Tony Snow Has Liver Cancer

Tony Snow has been diagnosed with liver cancer.

Presidential spokesman Tony Snow’s surgery to remove a small growth showed that his cancer has returned, the White House said Tuesday.

Snow, 51, had his colon removed in 2005 and underwent six months of chemotherapy after being diagnosed with colon cancer. A small growth was discovered last year in his lower right pelvic area, and it was removed on Monday. Doctors determined that it was cancerous, and that his cancer had metastized, or spread, to his liver, White House spokeswoman Dana Perino said.

She said Snow is resting comfortably after his surgery and has pledged to aggressively fight the disease with an as-yet-to-be-determined treatment course. “He said he’s going to beat it again,” Perino said in an emotional morning briefing with White House reporters. “When I talked to him, he was in very good spirits.”

Michelle Malkin has a lengthy roundup of well wishes, tributes and recollections. He’s always seemed a likable fellow to me and a second bout with cancer at age 51 is cruel, indeed.

The American Cancer Society does not offer great hope for liver cancer sufferers:

At this time surgery, either to remove the tumor or to do a liver transplant, offers the only chance to cure liver cancer. If all of the cancer that the surgeon can see at the time of the operation can be removed, you have the best outlook for survival. Complete removal of most liver cancers is not possible. Often the cancer is large, is found in many different parts of the liver, or has spread beyond the liver. Also, many people with cirrhosis do not have enough healthy liver left to make surgery an option.

A liver transplant has become an option for people with small liver cancers. For now, this method is reserved for those with a few small tumors but whose cancer cannot be totally removed, either because of the location of the tumors or because not enough normal liver remains. Over 2500 transplants were performed in people with liver cancer in the last 2 years. The 5-year survival for these patients is around 70%. Not only is the risk of a second new liver cancer eliminated, but the new liver will function normally.

Not many livers are available for patients with cancer because they are most often used for more curable diseases. Patients often must wait a long time, often too long, for a liver to be found.

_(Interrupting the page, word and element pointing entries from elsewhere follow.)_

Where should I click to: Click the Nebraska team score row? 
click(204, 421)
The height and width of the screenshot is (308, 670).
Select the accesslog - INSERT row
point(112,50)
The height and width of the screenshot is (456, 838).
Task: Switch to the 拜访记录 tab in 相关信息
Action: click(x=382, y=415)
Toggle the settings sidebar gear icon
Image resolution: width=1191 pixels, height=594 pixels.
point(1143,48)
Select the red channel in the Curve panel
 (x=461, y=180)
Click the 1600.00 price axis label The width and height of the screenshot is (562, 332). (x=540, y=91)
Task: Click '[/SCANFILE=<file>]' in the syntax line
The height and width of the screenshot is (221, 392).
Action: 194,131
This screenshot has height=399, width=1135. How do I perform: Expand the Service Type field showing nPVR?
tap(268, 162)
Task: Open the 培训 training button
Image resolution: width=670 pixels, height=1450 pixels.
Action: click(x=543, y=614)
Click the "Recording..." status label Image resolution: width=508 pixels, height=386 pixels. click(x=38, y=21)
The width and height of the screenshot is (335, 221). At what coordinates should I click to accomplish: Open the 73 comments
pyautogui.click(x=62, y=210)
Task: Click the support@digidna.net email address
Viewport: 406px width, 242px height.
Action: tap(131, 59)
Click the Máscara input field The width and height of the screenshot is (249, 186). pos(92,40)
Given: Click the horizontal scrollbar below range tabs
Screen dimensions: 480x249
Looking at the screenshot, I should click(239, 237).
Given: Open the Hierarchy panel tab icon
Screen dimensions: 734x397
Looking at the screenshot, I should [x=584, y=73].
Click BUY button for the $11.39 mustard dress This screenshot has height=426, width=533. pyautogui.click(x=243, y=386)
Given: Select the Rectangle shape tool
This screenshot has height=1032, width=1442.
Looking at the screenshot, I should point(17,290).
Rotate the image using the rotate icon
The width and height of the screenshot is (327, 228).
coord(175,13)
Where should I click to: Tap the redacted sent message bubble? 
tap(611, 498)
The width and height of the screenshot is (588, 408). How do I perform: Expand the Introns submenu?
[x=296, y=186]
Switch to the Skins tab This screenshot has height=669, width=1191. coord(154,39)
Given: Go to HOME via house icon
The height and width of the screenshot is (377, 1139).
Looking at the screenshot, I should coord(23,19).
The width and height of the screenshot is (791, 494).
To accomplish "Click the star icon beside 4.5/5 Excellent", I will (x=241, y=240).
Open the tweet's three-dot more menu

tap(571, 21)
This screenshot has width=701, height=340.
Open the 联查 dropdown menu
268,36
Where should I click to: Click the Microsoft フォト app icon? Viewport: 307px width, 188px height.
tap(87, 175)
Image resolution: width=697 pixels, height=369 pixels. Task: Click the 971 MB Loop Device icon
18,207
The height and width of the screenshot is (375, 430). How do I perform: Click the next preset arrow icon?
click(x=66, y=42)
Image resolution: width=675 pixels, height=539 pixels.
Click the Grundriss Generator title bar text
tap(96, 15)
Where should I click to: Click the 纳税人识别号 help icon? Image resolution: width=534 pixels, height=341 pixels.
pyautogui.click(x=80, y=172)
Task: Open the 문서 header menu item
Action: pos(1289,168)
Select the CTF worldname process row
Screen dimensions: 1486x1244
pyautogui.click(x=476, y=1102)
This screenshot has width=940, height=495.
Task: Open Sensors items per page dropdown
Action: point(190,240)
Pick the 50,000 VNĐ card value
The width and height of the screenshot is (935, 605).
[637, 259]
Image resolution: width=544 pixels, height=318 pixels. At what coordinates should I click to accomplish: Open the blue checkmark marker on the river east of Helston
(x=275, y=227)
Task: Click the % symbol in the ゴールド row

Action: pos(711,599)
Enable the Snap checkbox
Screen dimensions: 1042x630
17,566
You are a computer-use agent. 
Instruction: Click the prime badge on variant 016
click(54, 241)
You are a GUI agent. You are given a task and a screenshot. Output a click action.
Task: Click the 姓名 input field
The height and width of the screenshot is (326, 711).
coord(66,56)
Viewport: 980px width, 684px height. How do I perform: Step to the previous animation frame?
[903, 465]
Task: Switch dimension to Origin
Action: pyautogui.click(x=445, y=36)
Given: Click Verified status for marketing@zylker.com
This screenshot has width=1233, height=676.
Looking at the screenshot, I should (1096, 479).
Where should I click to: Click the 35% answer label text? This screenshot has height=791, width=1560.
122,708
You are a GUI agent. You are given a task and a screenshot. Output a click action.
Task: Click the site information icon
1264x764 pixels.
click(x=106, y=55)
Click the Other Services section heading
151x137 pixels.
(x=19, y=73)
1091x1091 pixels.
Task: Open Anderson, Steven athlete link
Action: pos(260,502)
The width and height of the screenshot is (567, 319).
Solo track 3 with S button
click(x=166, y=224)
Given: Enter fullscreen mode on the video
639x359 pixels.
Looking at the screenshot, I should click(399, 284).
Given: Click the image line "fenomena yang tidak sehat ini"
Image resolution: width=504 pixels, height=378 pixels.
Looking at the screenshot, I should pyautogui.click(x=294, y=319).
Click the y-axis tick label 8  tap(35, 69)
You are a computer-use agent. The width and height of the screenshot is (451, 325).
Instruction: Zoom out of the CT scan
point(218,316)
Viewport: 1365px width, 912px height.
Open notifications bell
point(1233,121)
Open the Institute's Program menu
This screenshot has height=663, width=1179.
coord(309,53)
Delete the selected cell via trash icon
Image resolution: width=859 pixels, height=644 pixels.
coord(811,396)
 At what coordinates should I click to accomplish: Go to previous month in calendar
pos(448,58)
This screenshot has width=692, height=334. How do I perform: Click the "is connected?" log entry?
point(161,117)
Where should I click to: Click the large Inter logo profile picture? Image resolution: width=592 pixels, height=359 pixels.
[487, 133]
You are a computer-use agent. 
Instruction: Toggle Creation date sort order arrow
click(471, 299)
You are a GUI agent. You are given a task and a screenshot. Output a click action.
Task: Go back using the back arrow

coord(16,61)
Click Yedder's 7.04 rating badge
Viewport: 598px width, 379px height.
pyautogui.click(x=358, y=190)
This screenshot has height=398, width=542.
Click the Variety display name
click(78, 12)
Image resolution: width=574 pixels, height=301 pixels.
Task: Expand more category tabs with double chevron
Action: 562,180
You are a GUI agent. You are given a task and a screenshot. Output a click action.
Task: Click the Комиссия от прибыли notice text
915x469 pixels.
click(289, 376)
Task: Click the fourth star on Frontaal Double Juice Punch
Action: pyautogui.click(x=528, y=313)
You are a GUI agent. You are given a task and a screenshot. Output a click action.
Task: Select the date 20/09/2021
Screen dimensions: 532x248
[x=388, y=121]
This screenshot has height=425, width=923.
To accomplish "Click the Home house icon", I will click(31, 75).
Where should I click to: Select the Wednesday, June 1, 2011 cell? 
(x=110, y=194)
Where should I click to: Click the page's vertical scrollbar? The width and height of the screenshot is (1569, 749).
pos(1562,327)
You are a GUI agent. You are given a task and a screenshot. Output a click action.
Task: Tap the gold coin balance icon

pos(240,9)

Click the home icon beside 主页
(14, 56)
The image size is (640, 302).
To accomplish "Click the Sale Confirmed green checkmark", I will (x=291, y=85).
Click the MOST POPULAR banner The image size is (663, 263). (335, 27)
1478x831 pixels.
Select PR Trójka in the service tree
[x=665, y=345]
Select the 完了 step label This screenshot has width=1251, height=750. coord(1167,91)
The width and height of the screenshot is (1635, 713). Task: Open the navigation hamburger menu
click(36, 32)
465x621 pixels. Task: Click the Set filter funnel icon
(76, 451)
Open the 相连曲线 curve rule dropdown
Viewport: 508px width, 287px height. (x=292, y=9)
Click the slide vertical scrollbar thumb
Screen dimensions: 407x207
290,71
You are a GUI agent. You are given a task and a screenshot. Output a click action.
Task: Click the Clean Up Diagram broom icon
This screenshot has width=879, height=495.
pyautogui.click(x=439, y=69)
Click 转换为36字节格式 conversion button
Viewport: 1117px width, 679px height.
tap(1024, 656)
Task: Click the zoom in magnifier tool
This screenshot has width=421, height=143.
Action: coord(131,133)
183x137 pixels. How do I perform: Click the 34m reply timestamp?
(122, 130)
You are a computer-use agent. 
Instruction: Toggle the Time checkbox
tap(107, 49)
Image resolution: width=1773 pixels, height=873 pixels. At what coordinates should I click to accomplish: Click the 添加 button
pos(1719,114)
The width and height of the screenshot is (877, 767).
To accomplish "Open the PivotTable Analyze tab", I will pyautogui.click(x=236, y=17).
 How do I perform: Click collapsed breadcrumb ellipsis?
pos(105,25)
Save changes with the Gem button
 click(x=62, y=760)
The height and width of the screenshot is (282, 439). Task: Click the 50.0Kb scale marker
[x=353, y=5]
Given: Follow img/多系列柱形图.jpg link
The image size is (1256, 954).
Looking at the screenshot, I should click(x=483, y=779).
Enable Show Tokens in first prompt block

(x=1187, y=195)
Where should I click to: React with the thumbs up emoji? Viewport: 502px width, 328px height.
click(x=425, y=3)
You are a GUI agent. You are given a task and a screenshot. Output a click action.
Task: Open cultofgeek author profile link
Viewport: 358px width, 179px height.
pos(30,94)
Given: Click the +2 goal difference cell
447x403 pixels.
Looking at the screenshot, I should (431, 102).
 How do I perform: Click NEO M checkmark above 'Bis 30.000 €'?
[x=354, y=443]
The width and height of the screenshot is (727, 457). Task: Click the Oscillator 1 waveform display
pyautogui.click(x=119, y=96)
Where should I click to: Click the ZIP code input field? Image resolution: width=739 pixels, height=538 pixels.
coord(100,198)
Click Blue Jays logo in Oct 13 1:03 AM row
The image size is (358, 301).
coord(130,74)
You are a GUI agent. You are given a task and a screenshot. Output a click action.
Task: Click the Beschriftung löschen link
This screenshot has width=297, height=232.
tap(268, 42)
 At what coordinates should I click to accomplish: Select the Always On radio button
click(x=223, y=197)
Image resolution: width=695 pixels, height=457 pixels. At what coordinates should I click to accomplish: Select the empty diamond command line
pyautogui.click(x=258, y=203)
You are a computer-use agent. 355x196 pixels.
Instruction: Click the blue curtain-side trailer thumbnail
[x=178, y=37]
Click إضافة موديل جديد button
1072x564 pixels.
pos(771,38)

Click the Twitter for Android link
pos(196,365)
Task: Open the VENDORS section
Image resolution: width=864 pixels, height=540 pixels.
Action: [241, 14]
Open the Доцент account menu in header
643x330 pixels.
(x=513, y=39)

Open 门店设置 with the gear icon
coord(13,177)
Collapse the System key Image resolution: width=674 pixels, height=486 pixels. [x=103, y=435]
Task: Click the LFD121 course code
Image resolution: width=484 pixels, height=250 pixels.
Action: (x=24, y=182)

For that reason, some doctors suggest a limited resection first and then a transplant if the cancer comes back.

Thankfully, secondary liver cancer–that which spreads to the liver from other parts of the body–has a much better prognosis than primary liver cancer, which begins in the liver.

FILED UNDER: Uncategorized, , , , ,
James Joyner
About James Joyner
James Joyner is Professor and Department Head of Security Studies at Marine Corps University's Command and Staff College. He's a former Army officer and Desert Storm veteran. Views expressed here are his own. Follow James on Twitter @DrJJoyner.

Comments

  1. Anon says:

    This is terrible news.

    And I am angered by some of the comments over at Kevin Drum’s blog, coming from “my side”.

  2. Tano says:

    It is a bit confusing to refer to this as “liver cancer”, since that term usually refers to primary liver cancer – i.e. cancer that arises in liver-specific tissues.

    The little blurb you provide, for instance, discusses that kind of cancer.

    Mr. Snow has colorectal cancer, which not only arose in a different place, but in a different type of cell. It is those cells that have moved to, and continued to proliferate, in his liver. So it really is a different cancer than “liver cancer”.

  3. Eneils Bailey says:

    Tony Snow is good person in a difficult situation, both personally and professionally.
    Hopes he handles his personal bout with cancer as well as he has served the President, and vice versa.
    As we say down here, damn good guy.